Goal of the exercise:
When "computer" occurs in a line of the material, copy that line.

___ Data section

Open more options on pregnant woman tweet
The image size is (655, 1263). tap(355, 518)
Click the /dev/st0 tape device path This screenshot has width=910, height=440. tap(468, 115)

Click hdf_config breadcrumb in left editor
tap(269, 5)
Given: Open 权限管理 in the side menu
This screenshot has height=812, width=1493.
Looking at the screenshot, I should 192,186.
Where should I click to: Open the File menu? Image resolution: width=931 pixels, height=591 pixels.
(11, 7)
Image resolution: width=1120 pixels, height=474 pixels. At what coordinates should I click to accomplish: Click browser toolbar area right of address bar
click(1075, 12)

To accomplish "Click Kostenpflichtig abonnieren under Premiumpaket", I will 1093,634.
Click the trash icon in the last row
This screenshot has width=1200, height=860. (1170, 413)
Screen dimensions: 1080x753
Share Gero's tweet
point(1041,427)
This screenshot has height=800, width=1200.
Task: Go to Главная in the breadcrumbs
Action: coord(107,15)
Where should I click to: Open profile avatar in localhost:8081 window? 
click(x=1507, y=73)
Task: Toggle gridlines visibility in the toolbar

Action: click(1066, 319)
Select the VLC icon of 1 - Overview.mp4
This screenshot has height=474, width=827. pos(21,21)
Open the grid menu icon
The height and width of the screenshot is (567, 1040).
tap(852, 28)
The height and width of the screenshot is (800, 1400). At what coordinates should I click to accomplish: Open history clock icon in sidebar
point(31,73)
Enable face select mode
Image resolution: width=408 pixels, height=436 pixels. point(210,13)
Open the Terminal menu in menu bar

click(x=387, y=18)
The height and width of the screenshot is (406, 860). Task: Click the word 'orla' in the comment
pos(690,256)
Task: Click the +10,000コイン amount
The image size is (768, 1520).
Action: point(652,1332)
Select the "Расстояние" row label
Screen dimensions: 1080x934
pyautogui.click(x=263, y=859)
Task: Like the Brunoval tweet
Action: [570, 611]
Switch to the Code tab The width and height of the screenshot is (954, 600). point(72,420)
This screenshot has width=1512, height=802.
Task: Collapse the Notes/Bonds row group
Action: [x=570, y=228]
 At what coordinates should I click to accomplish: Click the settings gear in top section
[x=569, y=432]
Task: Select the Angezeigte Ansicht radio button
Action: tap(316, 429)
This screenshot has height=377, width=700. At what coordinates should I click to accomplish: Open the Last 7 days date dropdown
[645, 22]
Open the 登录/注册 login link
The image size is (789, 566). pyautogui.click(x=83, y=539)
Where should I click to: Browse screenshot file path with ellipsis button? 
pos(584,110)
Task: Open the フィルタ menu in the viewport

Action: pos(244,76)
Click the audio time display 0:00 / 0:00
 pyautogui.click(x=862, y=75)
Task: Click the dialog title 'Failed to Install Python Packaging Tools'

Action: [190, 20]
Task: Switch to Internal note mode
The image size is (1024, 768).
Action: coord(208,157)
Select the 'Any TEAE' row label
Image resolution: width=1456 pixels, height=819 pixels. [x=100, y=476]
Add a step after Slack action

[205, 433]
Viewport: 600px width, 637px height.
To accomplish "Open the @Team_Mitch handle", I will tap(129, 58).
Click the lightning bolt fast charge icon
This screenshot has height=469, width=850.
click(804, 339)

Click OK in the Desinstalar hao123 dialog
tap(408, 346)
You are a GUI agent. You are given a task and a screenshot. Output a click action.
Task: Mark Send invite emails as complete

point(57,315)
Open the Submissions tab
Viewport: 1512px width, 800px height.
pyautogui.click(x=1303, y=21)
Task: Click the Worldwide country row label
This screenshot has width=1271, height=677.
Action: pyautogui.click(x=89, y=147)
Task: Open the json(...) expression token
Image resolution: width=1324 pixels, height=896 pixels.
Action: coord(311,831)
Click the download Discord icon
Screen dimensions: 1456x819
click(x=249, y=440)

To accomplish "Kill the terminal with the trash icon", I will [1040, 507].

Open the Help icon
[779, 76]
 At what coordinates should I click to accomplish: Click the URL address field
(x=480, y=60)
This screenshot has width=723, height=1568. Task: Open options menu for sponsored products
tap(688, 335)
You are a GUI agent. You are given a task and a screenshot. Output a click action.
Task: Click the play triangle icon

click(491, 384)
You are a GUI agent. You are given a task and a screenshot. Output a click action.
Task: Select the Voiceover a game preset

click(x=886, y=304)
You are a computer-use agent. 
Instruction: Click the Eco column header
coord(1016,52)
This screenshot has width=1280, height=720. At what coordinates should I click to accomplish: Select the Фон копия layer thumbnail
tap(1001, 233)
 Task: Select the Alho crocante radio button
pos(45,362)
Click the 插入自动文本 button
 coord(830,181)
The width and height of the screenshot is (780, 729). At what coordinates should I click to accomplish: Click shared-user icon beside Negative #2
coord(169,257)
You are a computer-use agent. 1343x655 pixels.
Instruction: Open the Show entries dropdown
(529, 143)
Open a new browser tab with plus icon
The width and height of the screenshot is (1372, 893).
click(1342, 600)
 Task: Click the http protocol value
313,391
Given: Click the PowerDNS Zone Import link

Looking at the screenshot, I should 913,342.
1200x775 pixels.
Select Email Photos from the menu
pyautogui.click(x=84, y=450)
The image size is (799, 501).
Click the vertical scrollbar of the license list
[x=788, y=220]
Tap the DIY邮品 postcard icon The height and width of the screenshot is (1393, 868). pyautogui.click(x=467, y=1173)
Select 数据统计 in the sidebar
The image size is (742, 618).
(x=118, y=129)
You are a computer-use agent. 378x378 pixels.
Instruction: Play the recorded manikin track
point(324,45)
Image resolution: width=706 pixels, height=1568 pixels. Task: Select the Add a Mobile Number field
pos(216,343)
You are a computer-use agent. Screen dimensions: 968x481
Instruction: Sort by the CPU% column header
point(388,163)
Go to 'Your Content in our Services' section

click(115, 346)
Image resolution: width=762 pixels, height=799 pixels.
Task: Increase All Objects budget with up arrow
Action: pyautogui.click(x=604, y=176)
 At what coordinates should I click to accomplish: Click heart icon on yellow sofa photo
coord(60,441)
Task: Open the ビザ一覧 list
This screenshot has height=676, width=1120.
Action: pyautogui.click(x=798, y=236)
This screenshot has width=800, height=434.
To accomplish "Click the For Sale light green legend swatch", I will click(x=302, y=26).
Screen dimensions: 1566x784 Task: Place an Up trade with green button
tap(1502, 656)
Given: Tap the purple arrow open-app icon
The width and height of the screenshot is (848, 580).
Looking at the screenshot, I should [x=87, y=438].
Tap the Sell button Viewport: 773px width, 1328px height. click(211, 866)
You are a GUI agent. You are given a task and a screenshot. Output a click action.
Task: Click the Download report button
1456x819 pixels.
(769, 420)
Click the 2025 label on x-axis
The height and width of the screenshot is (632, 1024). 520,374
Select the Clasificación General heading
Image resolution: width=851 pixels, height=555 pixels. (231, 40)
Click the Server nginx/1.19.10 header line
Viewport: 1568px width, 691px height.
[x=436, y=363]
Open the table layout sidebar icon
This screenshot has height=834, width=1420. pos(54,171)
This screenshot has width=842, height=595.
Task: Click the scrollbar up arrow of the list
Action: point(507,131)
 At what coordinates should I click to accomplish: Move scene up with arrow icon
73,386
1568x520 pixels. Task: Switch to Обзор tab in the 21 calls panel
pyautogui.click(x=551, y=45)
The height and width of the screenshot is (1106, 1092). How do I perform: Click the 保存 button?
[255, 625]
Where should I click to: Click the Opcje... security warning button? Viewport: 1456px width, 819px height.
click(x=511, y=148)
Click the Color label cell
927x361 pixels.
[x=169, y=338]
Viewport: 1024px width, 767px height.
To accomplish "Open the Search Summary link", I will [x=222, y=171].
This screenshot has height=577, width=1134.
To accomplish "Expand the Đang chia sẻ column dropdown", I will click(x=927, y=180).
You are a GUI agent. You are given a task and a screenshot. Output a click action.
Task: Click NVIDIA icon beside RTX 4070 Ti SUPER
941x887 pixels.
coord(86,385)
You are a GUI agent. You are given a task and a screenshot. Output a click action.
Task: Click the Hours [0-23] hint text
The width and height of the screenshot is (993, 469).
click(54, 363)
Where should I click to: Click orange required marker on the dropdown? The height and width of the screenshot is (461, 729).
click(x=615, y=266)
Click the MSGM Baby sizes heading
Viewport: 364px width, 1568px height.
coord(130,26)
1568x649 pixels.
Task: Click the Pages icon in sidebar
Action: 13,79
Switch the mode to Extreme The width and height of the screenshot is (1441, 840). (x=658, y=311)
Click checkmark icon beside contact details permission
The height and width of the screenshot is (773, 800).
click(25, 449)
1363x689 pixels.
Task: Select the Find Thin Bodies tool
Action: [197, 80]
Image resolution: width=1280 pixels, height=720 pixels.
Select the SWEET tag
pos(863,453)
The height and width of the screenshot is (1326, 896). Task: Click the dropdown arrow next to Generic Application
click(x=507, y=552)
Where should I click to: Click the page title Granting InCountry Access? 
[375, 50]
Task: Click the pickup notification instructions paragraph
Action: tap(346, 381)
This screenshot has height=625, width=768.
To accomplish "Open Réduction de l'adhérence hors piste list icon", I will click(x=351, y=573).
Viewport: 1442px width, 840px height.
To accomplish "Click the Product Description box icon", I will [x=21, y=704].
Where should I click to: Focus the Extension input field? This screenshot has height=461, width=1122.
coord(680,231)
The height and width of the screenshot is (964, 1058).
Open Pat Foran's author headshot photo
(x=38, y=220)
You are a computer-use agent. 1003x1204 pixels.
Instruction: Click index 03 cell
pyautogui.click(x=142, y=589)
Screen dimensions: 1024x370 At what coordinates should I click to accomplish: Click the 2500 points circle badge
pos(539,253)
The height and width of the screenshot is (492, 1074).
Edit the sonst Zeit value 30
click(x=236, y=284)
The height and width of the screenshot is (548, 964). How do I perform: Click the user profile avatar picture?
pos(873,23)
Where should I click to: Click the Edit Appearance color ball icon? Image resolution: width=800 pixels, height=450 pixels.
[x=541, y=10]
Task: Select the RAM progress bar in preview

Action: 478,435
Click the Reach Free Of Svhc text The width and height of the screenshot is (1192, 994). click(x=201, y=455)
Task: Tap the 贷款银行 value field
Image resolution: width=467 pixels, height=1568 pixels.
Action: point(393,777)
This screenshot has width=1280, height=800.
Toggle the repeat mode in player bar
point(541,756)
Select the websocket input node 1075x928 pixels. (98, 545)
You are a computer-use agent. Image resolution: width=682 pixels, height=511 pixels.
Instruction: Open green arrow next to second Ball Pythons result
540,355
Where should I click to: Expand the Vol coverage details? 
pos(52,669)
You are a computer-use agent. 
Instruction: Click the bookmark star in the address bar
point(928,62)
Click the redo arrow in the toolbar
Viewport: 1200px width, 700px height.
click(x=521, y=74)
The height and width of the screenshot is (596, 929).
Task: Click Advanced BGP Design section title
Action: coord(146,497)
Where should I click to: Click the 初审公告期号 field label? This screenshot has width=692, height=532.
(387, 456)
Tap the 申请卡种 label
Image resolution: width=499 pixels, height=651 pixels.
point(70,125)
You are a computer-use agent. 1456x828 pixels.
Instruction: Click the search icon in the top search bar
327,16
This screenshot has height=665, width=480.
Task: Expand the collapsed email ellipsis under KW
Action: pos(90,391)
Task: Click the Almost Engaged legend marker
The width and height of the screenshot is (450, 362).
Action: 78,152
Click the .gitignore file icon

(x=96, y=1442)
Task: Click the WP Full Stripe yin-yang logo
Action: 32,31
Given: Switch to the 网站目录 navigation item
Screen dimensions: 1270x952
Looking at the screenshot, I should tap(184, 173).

______

Response:
You are a computer-use agent. 
You are a computer-use agent. 1343x655 pixels.
You are a computer-use agent. 378x378 pixels.
You are a computer-use agent. Screen dimensions: 968x481
You are a computer-use agent. 1003x1204 pixels.
You are a computer-use agent. Image resolution: width=682 pixels, height=511 pixels.
You are a computer-use agent. 
You are a computer-use agent. 1456x828 pixels.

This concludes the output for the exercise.